*Dataset records*.
· · · · · · ·
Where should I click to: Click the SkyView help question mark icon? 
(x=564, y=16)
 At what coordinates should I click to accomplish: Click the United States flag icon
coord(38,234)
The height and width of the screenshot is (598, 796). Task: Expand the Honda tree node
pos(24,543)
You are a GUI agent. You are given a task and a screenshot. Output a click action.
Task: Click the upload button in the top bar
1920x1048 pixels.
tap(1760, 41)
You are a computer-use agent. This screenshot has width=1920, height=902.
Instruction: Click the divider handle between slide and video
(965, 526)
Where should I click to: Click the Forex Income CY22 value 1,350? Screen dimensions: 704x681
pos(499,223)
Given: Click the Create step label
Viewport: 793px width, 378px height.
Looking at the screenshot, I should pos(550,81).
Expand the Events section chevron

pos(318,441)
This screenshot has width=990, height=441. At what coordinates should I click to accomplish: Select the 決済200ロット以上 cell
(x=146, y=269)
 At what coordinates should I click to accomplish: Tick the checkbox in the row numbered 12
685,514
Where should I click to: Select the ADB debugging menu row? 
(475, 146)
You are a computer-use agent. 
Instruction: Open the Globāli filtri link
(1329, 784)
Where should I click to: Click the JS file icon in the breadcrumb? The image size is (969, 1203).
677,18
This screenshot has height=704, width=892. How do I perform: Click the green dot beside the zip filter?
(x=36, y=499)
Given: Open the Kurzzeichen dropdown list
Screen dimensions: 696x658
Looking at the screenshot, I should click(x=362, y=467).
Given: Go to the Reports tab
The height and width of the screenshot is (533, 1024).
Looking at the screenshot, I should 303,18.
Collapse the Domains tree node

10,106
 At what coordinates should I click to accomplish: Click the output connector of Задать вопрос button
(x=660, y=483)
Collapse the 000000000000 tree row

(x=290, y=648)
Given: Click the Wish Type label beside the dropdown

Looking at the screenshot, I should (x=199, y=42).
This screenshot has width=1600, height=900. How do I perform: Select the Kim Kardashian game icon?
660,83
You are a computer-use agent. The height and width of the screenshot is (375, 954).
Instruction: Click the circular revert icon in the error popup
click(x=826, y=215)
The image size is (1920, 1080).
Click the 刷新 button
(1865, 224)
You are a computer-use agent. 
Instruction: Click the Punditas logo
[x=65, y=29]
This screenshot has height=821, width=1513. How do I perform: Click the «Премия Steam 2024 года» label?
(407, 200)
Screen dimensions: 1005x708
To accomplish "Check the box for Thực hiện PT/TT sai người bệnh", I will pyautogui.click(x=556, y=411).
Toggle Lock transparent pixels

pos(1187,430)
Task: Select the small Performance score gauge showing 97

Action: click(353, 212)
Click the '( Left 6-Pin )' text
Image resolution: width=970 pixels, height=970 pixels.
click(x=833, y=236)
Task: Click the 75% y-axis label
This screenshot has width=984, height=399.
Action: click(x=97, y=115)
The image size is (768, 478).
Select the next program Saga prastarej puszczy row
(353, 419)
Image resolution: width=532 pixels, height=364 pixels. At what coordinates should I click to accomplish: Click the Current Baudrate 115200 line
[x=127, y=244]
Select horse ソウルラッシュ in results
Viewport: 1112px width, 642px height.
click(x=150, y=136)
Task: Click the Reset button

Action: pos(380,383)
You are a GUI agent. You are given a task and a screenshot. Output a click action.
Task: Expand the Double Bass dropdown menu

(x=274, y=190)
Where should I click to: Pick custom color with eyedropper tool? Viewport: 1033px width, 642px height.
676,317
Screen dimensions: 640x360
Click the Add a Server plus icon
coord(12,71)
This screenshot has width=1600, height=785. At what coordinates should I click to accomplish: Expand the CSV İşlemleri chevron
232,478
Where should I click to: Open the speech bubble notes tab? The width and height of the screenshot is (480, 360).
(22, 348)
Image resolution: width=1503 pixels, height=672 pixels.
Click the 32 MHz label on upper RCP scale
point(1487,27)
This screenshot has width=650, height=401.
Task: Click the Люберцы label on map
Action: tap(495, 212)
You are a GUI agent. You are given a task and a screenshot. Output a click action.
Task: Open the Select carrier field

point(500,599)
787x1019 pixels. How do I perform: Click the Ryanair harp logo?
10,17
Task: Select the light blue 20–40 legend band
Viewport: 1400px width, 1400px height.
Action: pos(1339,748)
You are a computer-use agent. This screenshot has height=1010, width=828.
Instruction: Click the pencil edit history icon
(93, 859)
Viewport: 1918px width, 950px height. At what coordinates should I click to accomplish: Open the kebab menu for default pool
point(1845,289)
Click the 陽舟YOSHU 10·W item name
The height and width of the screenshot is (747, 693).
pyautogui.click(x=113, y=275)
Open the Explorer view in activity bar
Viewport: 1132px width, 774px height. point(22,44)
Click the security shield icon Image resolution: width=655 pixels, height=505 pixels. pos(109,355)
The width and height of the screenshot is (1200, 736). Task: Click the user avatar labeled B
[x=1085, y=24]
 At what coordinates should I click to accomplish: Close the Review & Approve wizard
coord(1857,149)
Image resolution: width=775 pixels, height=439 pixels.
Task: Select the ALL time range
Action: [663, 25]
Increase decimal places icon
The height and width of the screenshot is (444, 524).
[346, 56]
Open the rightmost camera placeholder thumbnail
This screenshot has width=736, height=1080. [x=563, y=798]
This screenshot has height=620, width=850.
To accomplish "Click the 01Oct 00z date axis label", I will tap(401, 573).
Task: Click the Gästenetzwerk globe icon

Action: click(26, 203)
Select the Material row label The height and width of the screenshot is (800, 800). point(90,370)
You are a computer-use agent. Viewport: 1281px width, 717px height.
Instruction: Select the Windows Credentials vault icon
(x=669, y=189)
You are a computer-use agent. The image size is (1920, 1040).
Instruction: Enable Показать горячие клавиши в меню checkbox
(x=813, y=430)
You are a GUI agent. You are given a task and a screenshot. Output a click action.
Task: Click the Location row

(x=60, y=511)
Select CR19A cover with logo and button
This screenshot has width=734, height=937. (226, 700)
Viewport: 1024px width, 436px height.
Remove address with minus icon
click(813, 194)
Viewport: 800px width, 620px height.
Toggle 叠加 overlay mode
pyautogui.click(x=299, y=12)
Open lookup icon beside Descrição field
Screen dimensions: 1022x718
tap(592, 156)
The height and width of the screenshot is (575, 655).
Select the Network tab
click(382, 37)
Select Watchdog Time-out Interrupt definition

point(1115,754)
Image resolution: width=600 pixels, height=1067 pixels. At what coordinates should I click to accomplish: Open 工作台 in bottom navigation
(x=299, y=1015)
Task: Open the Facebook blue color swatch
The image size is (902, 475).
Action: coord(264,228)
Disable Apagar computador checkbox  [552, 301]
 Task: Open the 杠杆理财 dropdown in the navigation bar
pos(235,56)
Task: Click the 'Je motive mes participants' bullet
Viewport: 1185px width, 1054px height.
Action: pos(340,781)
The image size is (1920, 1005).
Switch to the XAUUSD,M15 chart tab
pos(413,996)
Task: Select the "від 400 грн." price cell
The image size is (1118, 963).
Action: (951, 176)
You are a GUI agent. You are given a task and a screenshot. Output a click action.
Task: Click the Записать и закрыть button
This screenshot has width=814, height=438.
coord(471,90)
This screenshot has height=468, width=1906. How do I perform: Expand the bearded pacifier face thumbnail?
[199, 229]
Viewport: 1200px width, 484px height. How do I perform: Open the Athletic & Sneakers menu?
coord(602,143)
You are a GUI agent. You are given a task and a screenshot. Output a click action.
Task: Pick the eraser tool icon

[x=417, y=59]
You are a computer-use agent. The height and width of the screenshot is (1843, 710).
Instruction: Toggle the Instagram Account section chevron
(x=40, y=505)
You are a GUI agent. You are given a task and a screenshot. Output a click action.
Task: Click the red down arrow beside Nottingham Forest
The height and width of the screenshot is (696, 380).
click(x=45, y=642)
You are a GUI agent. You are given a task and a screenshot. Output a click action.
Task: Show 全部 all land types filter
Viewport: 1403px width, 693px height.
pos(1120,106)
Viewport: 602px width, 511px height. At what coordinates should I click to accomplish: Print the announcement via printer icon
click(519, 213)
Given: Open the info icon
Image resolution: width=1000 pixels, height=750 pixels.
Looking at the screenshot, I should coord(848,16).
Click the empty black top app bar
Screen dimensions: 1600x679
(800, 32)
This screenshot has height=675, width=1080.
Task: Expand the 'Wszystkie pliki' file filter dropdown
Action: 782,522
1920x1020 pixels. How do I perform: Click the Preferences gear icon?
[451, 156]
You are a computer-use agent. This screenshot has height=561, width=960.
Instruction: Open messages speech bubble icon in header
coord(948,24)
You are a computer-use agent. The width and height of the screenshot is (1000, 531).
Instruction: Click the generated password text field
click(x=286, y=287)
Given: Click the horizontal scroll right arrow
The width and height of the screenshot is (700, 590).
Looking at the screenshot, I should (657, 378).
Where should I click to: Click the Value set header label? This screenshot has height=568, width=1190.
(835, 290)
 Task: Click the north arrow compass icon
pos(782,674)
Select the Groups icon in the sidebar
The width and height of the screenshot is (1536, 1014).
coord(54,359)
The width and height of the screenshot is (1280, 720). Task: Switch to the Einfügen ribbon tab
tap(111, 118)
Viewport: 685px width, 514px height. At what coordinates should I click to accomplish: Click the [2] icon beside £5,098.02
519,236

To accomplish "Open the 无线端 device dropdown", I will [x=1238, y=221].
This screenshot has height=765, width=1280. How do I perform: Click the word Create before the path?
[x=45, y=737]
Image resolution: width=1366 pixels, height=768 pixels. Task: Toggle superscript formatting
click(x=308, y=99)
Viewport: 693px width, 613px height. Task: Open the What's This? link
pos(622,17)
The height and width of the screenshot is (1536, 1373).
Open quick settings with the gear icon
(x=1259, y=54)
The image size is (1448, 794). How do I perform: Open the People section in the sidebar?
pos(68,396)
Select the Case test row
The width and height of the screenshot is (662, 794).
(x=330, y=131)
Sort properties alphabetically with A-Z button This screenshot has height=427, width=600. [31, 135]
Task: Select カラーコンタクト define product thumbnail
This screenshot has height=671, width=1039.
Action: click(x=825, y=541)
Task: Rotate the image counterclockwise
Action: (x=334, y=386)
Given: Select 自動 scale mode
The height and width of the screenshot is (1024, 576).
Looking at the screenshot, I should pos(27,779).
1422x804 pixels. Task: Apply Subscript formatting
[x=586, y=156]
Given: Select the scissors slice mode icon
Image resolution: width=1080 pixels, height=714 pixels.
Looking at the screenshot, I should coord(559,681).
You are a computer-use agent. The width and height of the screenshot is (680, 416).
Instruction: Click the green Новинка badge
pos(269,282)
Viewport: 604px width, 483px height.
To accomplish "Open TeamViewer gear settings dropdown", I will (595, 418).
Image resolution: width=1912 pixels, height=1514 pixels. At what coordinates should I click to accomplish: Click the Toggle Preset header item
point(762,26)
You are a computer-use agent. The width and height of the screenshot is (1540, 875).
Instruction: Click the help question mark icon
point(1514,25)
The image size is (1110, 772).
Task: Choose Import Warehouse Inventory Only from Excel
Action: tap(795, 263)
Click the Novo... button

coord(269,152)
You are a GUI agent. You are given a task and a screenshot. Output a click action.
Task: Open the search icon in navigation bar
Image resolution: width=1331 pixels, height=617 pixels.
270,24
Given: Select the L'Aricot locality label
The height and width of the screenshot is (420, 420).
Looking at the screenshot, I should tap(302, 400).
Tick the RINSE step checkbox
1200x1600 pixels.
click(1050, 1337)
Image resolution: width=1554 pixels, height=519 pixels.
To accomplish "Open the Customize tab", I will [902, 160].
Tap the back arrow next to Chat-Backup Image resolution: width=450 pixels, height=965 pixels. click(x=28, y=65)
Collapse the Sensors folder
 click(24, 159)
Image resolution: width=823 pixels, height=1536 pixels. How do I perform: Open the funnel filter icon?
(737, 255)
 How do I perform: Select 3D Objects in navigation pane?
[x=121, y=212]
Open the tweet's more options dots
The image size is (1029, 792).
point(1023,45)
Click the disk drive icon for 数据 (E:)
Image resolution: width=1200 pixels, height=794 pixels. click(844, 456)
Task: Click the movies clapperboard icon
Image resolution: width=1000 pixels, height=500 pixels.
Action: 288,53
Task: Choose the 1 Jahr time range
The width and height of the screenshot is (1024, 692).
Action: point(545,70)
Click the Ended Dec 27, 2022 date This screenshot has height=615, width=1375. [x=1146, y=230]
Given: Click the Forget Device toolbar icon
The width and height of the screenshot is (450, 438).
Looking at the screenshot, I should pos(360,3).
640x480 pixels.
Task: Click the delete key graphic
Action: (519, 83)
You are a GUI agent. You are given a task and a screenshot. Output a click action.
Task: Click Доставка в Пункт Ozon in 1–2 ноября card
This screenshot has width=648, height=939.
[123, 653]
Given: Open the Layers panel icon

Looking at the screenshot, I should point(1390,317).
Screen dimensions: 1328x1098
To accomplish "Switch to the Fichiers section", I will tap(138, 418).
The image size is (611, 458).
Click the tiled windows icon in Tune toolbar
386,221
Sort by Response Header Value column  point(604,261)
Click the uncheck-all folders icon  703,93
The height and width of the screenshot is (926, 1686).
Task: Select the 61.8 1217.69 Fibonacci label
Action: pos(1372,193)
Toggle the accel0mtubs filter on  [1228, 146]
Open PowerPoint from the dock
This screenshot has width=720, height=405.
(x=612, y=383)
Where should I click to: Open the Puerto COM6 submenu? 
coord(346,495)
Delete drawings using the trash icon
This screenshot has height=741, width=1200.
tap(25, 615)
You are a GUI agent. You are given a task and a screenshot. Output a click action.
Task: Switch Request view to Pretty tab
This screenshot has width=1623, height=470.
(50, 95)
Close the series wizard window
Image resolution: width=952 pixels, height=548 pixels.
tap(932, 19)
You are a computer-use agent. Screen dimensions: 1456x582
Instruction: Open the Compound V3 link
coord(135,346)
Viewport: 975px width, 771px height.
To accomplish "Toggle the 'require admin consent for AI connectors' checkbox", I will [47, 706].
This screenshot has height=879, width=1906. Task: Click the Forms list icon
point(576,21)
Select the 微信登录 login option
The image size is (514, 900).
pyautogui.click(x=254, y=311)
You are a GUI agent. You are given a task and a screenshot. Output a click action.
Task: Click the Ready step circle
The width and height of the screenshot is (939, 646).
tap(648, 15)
· · · · · · ·
*Work order*. Copy out, word for word, the part of the entries above that begins at the line with "Given: Select the scissors slice mode icon" and ends at the line with "Given: Click the Forget Device toolbar icon", including both.

*Written answer*.
Given: Select the scissors slice mode icon
Image resolution: width=1080 pixels, height=714 pixels.
Looking at the screenshot, I should coord(559,681).
You are a computer-use agent. The width and height of the screenshot is (680, 416).
Instruction: Click the green Новинка badge
pos(269,282)
Viewport: 604px width, 483px height.
To accomplish "Open TeamViewer gear settings dropdown", I will (595, 418).
Image resolution: width=1912 pixels, height=1514 pixels. At what coordinates should I click to accomplish: Click the Toggle Preset header item
point(762,26)
You are a computer-use agent. The width and height of the screenshot is (1540, 875).
Instruction: Click the help question mark icon
point(1514,25)
The image size is (1110, 772).
Task: Choose Import Warehouse Inventory Only from Excel
Action: tap(795, 263)
Click the Novo... button

coord(269,152)
You are a GUI agent. You are given a task and a screenshot. Output a click action.
Task: Open the search icon in navigation bar
Image resolution: width=1331 pixels, height=617 pixels.
270,24
Given: Select the L'Aricot locality label
The height and width of the screenshot is (420, 420).
Looking at the screenshot, I should tap(302, 400).
Tick the RINSE step checkbox
1200x1600 pixels.
click(1050, 1337)
Image resolution: width=1554 pixels, height=519 pixels.
To accomplish "Open the Customize tab", I will [902, 160].
Tap the back arrow next to Chat-Backup Image resolution: width=450 pixels, height=965 pixels. click(x=28, y=65)
Collapse the Sensors folder
 click(24, 159)
Image resolution: width=823 pixels, height=1536 pixels. How do I perform: Open the funnel filter icon?
(737, 255)
 How do I perform: Select 3D Objects in navigation pane?
[x=121, y=212]
Open the tweet's more options dots
The image size is (1029, 792).
point(1023,45)
Click the disk drive icon for 数据 (E:)
Image resolution: width=1200 pixels, height=794 pixels. click(844, 456)
Task: Click the movies clapperboard icon
Image resolution: width=1000 pixels, height=500 pixels.
Action: 288,53
Task: Choose the 1 Jahr time range
The width and height of the screenshot is (1024, 692).
Action: point(545,70)
Click the Ended Dec 27, 2022 date This screenshot has height=615, width=1375. [x=1146, y=230]
Given: Click the Forget Device toolbar icon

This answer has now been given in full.